- [EXERCISE BRIEF]: Transcribe all of the records word for word, but omit the pictures.

Records from a data source:
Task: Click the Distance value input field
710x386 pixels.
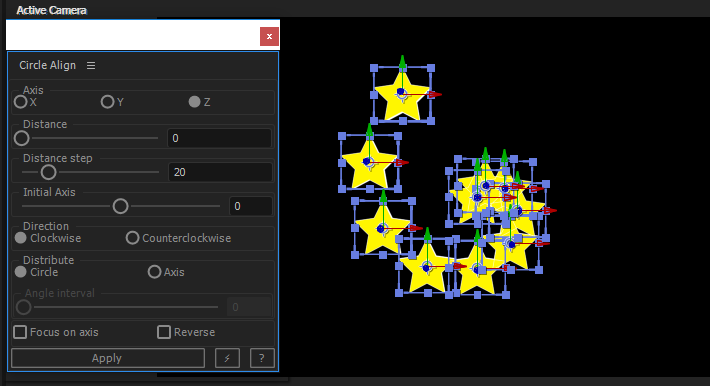Action: coord(220,138)
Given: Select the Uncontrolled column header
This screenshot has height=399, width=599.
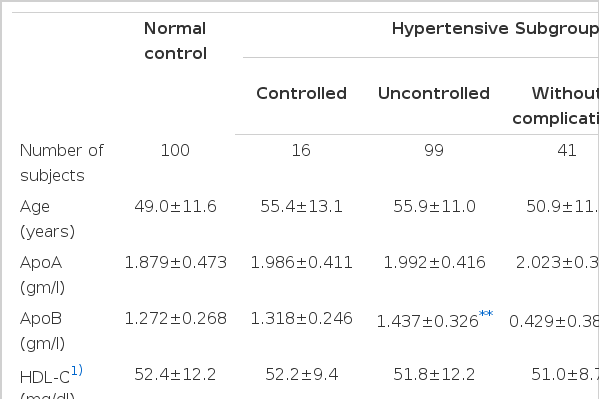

- [WRITTEN SOLUTION]:
Task: Click the Distance value input field
710x386 pixels.
Action: coord(220,138)
Given: Select the Uncontrolled column header
This screenshot has height=399, width=599.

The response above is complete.